**Quoted passage**:
# # # # #
Celebrity pizza chef Jason Tarraf lashed over anti-Israel barbs
A video by Jason Tarraf, known as The Manoush Man, suggesting Israelis have stolen land and ‘appropriated’ a popular spice has been condemned as ‘dripping with prejudice and peddling stereotypes’.
Celebrity pizza chef Jason Tarraf has been condemned by Jewish community leaders for claiming Israelis stole land and appropriated a popular Middle Eastern food in a video “dripping with prejudice and peddling anti-Israel stereotypes”.
The clip shows Jason Tarraf, known to his thousands of social media followers as The Manoush Man, laughing and sneering at a Jewish food website’s post about the spice za’atar, with the caption: “First the land, then the food, and now za’atar – Israelis will claim anything they can’t even pronounce”.
Tarraf’s followers have posted comments like “colonisers and thieves”.
Other videos on his Instagram account appear to show him in Lebanon about five months ago firing an automatic weapon alongside friends at an unoccupied hillside.
Photos show Tarraf with an AK-47 style automatic rifle and a pistol tucked into military webbing and holding a Lebanese flag.
# # # # #
**Data for analysis**:
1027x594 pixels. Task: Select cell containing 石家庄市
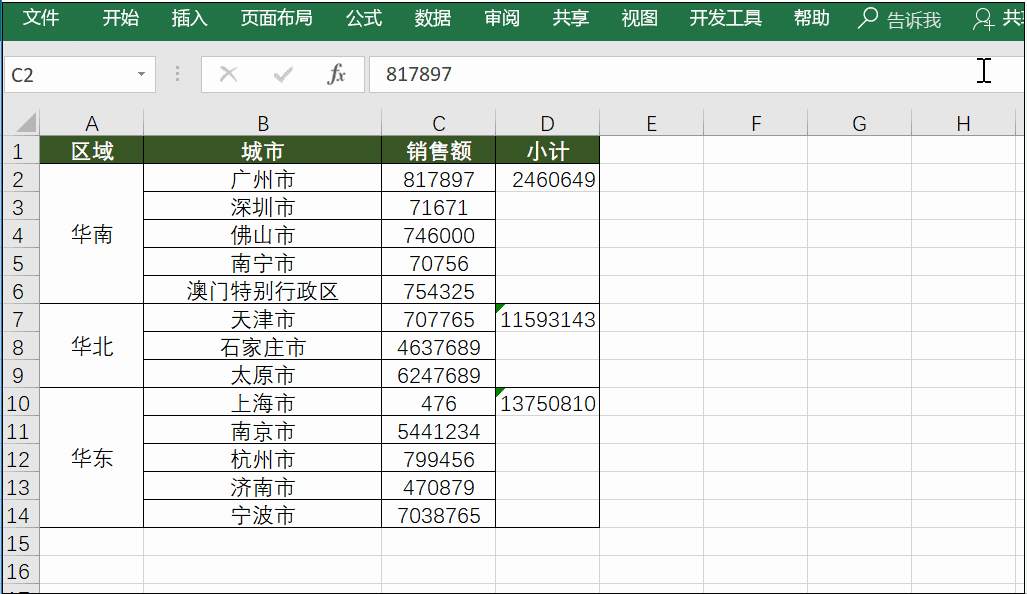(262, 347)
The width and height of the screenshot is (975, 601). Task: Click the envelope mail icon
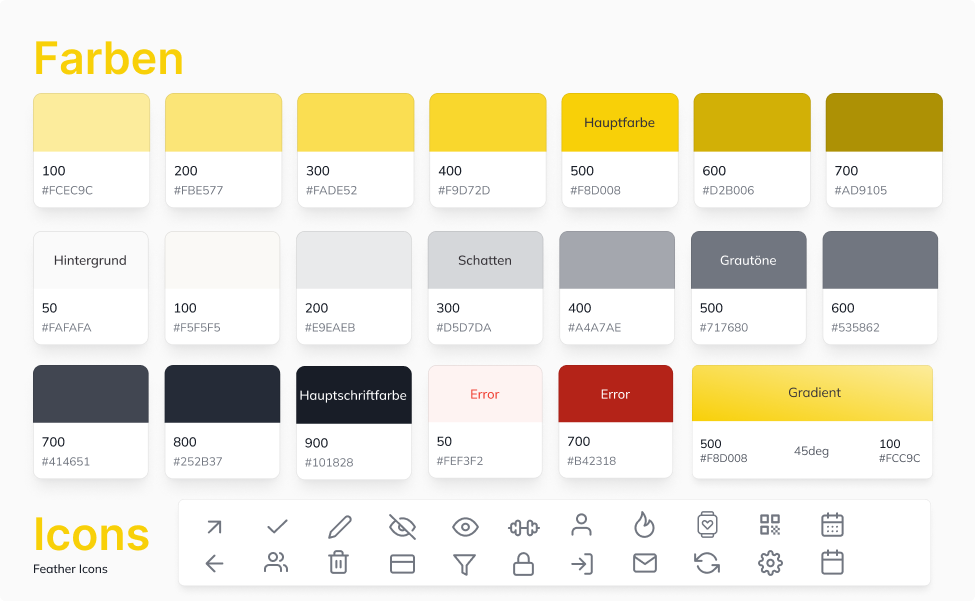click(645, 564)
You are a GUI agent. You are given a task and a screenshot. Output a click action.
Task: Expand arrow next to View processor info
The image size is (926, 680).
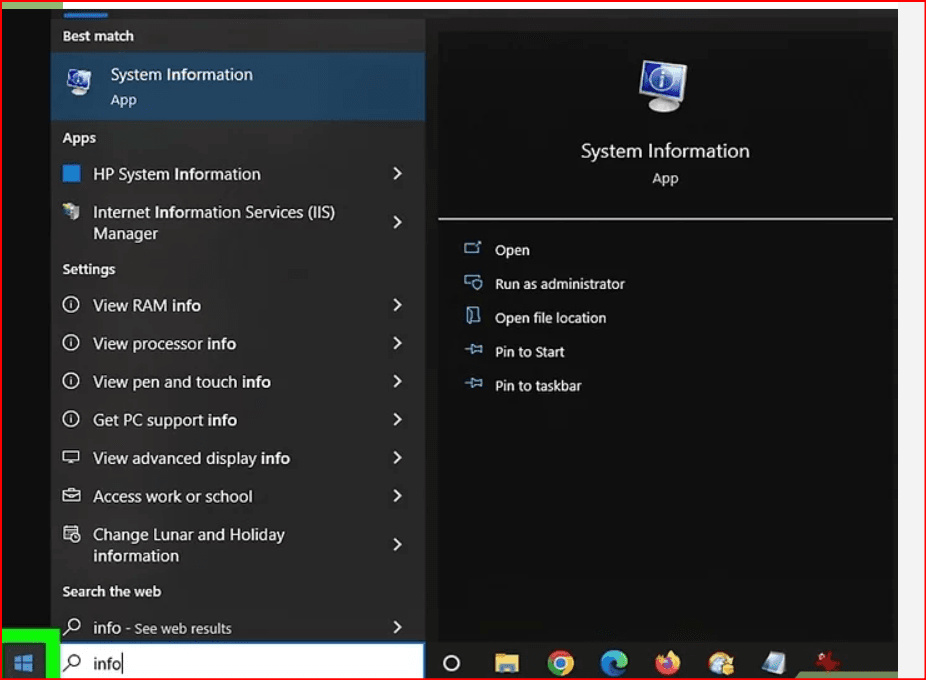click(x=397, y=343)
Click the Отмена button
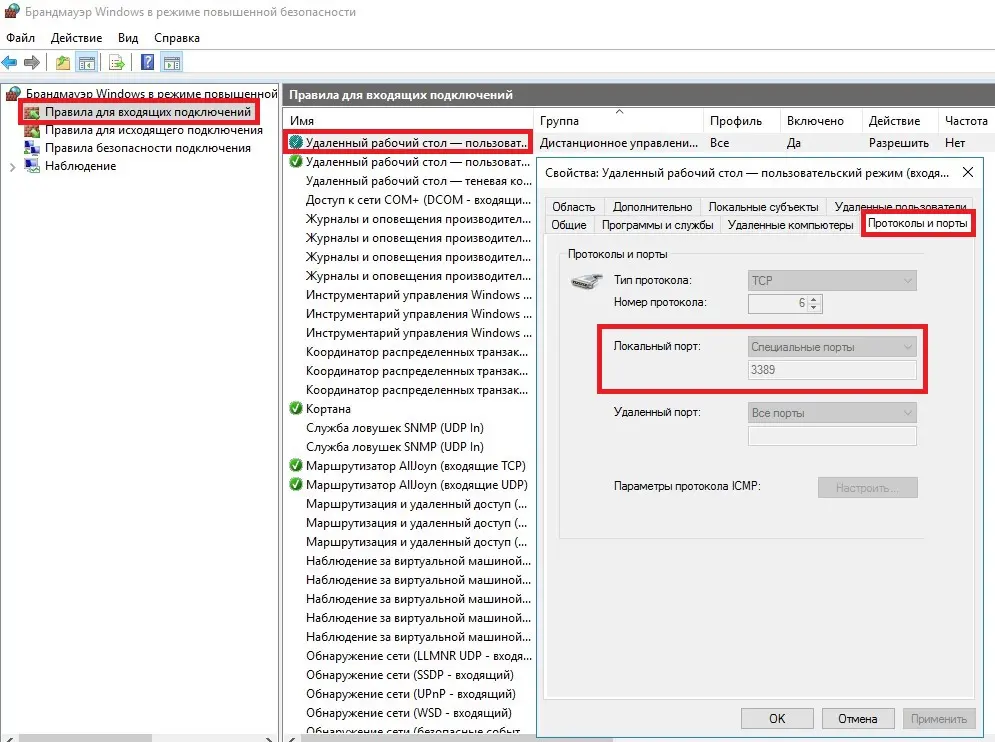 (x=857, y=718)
# # # # #
**Requirement 1**: In the article about the pizza chef, what spice was the subject of the Jewish food website's post that Tarraf mocked?
**Requirement 2**: Reproduce the article about the pizza chef word for word, from "The clip shows" up to and including "an unoccupied hillside.".

**Solution 1**: Za'atar.

**Solution 2**:
The clip shows Jason Tarraf, known to his thousands of social media followers as The Manoush Man, laughing and sneering at a Jewish food website’s post about the spice za’atar, with the caption: “First the land, then the food, and now za’atar – Israelis will claim anything they can’t even pronounce”.
Tarraf’s followers have posted comments like “colonisers and thieves”.
Other videos on his Instagram account appear to show him in Lebanon about five months ago firing an automatic weapon alongside friends at an unoccupied hillside.